PAGE EXTRACT |
New York City is asking Congress for a bailout to help cover the cost of sheltering immigrants. The city blames outdated court decisions for its “hotel rooms for all” policy, but since 2017, the city has relaxed its shelter rules specifically for asylum-seekers, leading to much higher costs than required by any court.
The problem is that the city treats denying someone a hotel room that will cost taxpayers $10,000 per month or more as if it were the equivalent of deporting refugees to their deaths. This is not a reasonable position. The country can welcome immigrants without giving them not just access but preferential access to government-provided benefits.
The city’s “right to shelter” is truly unqualified for single adults, but the city is permitted by courts to deny lodging to families if they have given it up elsewhere or have other places to stay. Since families are nearly 80% of the immigrants in the city shelters, applying this rule could significantly curtail costs. But the city simply refuses to apply it to asylum-seeking families.
U.S. residents must list past addresses and help the government investigate whether those homes are still available. If they aren’t, officials ask if they know anywhere else they can stay. But for asylum-seekers, the government only asks about past addresses or alternative contacts inside the U.S. and only if they’ve been here for more than 30 days.
Asylum-seekers are not denied government-provided places to live even if they abandoned multiple homes or shelters elsewhere in the world. They are not denied if they have friends or relatives who could house them abroad. They are not denied if they left homes or shelters in other states unless they were also in the U.S. for more than a month.
Predictably, immigrants are overwhelmingly approved for shelter. The government does not separately report denial rates for immigrant families, but you can clearly see the effect of the lax policy toward immigrants in the overall denial rate.

SOURCE MATERIAL |
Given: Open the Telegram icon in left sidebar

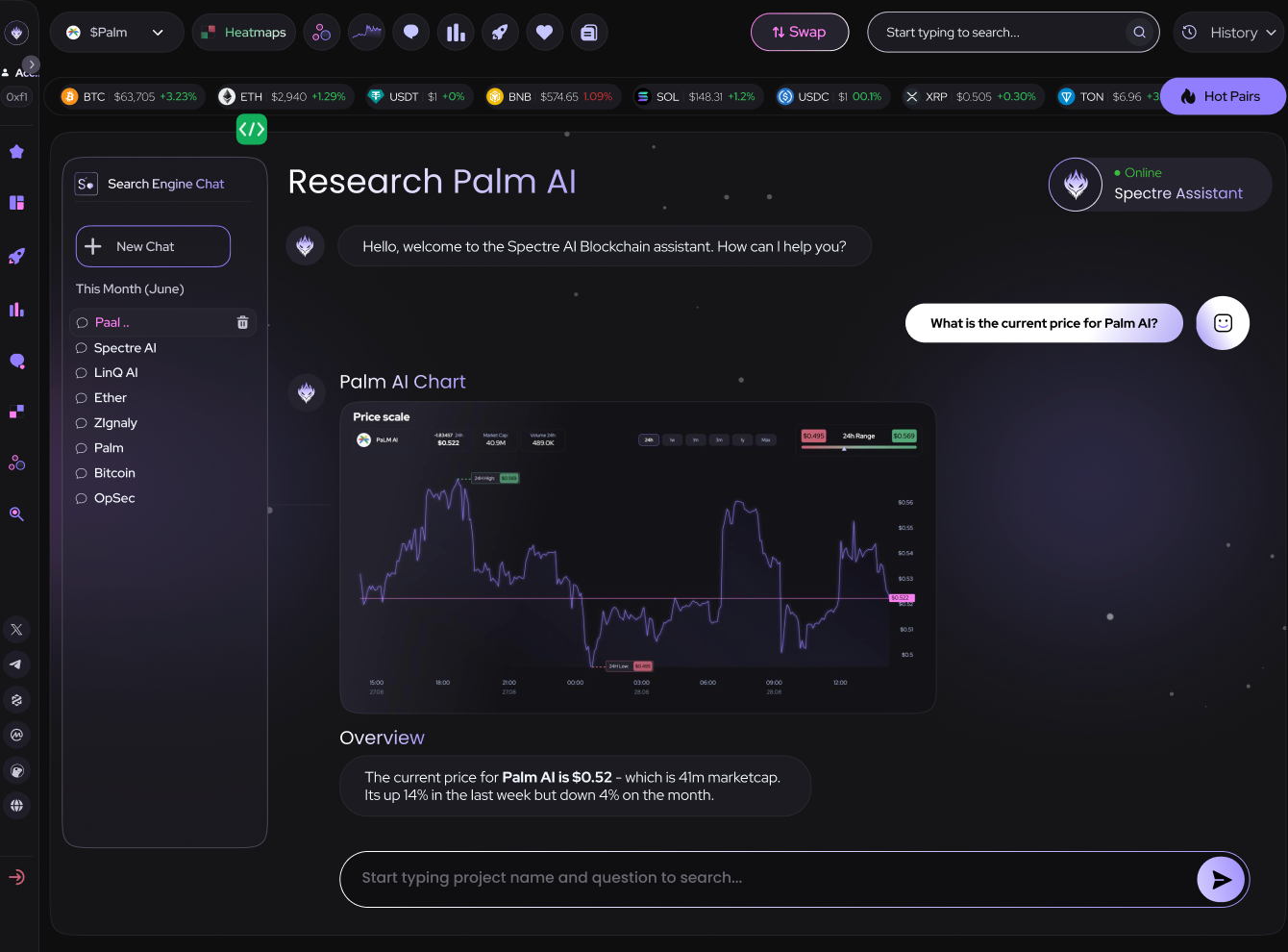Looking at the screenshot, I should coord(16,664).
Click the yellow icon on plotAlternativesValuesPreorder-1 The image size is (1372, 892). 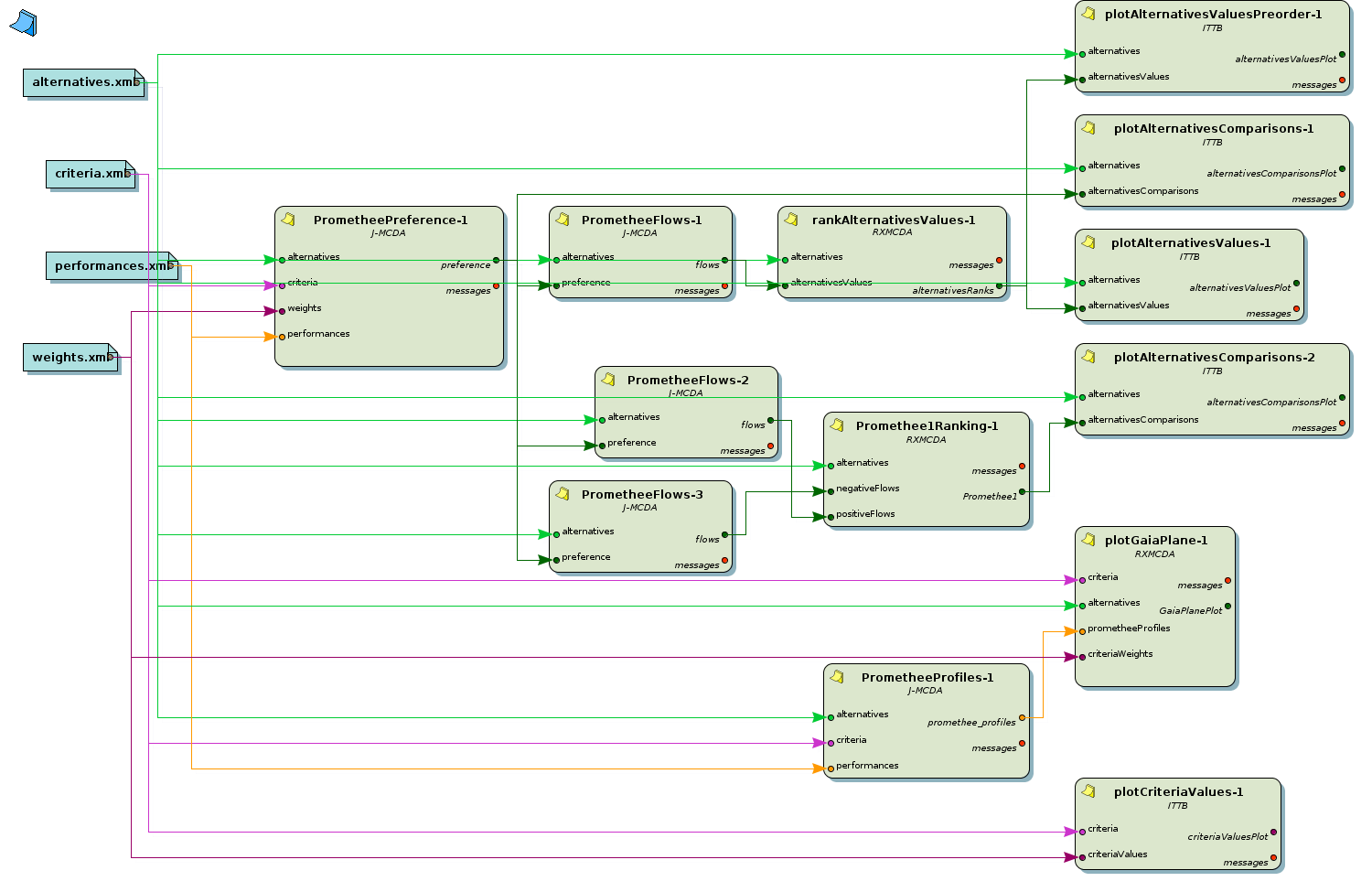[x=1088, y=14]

TASKS TO PERFORM |
A. Summarize the passage on New York City's shelter policy in two sentences.
B. Answer these questions from the passage on New York City's shelter policy, one answer per line:
(i) What share of the immigrants in the city shelters are families?
(ii) What monthly cost does the passage give for a hotel room?
(iii) How long must asylum-seekers have been in the U.S. before the government asks about past addresses or alternative contacts inside the country?
C. According to the passage on New York City's shelter policy, in which situations are asylum-seekers not denied government-provided places to live? List them all.

TASK RESPONSES |
A. New York City is asking Congress for a bailout to cover the cost of sheltering immigrants, but since 2017 it has relaxed its shelter rules specifically for asylum-seekers, leading to much higher costs than any court requires. Courts permit the city to deny lodging to families who have given it up elsewhere or have other places to stay, yet the city refuses to apply that rule to asylum-seeking families, who are nearly 80% of the immigrants in its shelters, and immigrants are overwhelmingly approved for shelter.

B.
(i) Nearly 80%.
(ii) $10,000 per month or more.
(iii) More than 30 days.

C.
- They abandoned multiple homes or shelters elsewhere in the world.
- They have friends or relatives who could house them abroad.
- They left homes or shelters in other states, unless they were also in the U.S. for more than a month.